According to Cytrin, “in other yeshivot, the rabbis have the exact same resume, studied at the same yeshivot, and you can take one quick look at their headgear and be able to anticipate with a fair degree of accuracy what they are going to say, before they say it. Not here. I needed a place where I could hear different voices and different views, argued eloquently and passionately, but respectfully.”
The third honoree, Rabbi Elie Silverberg, came to Shapell’s decades ago as a young student and became the first alumnus to join the full-time faculty. Looking out at the diverse crowd, he said that “even after over 20 years of teaching at Shapell’s, I never cease to marvel at the courage of these young people to take control of their lives and dedicate themselves to Torah and mitzvot. In almost all cases, this involves sacrifices – on many levels.”
THE SHAPELL’S approach imbues learning and thinking about Judaism with a certain self-sufficiency.
Indeed, many alumni gravitate toward leadership roles, and can be found in over 30 countries, making significant contributions to academia, government, the rabbinate, business, medicine, the arts and a host of other fields.
Among them are Ron Dermer, Israel’s ambassador to the United States; Allison Josephs, creator of the famous Jew in the City website; Scott Goldberg, Yeshiva University’s vice provost for teaching and learning; Rabbi Yonah Bookstein, founder of Jewlicious, which has changed the face of Jewish outreach in Southern California; Dr. Joshua Penn, founder of Diagnostic Partners, a pioneer in medical diagnostic imaging; Rabbi Matias Libedinsky, the driving force behind the revival of the Jewish community in Chile.
But the impact of Shapell’s alumni is perhaps most evident in Israel. Nearly 1,000 of them have made aliya. They live and work in every corner of the state; they have advised prime ministers, are forging new paths in education, lead significant nonprofit organizations, oversee programs in hospitals and write for major newspapers.

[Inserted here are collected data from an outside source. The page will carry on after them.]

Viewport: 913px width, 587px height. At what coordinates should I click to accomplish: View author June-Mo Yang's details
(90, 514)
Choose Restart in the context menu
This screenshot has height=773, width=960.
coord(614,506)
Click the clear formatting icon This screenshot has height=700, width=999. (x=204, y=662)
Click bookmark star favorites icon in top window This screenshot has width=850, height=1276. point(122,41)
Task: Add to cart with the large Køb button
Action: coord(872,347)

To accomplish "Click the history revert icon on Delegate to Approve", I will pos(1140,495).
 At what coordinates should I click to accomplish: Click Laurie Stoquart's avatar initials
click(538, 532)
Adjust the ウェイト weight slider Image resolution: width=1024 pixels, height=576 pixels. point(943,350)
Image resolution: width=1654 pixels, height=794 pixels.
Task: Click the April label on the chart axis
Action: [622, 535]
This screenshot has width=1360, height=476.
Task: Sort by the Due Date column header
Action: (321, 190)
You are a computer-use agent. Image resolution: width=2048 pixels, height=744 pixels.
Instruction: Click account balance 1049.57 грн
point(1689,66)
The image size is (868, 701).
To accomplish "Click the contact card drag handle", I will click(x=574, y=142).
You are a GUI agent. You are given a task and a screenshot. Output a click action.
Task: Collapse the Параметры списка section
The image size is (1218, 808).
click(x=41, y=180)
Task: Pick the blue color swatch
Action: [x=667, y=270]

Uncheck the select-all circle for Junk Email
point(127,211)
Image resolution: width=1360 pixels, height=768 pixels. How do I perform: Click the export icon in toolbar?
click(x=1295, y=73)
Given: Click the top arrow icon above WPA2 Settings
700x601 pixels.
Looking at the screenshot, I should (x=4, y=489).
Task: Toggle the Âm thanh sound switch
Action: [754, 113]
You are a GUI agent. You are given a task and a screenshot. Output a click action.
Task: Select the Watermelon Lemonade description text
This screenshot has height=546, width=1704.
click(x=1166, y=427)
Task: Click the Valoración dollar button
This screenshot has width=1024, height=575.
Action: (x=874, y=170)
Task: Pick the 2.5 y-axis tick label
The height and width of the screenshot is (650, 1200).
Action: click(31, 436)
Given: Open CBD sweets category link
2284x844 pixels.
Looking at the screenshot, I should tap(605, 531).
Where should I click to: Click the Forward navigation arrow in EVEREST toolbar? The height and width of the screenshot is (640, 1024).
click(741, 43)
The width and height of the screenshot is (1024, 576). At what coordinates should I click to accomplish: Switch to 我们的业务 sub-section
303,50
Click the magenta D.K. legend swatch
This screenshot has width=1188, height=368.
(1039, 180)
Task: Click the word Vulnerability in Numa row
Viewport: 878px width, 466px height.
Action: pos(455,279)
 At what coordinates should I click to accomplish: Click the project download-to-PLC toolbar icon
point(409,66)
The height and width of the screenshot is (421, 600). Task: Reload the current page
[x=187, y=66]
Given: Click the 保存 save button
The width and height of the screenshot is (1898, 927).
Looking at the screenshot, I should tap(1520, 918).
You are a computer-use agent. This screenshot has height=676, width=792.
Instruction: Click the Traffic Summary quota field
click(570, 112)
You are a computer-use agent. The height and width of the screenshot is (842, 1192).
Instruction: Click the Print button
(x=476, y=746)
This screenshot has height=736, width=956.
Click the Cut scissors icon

Virtually all of Shapell’s students enter as ba’alei teshuva. Typically Shapell’s students arrive after graduating college or having already developed a career. Most have not attended Jewish day schools, and come to the yeshiva with only a rudimentary background in Judaism, but they come looking for intellectual and spiritual substance. The faculty is determined to ensure that by the time they leave, they will be in possession of considerable training in the navigation of Jewish texts and the ability to integrate seamlessly into an Orthodox community.
Some would say the yeshiva’s success comes down to recognizing a shared Jewish destiny – that it is a place where the essence of Judaism is ultimately what matters. The kippot are beside the point.
The writer is a Jewish communal professional and co-author of Doublelife: One Family, Two Faiths and a Journey of Hope. He and his wife are at work on their second book, profiling the lives of American converts to Judaism who live over the Green Line.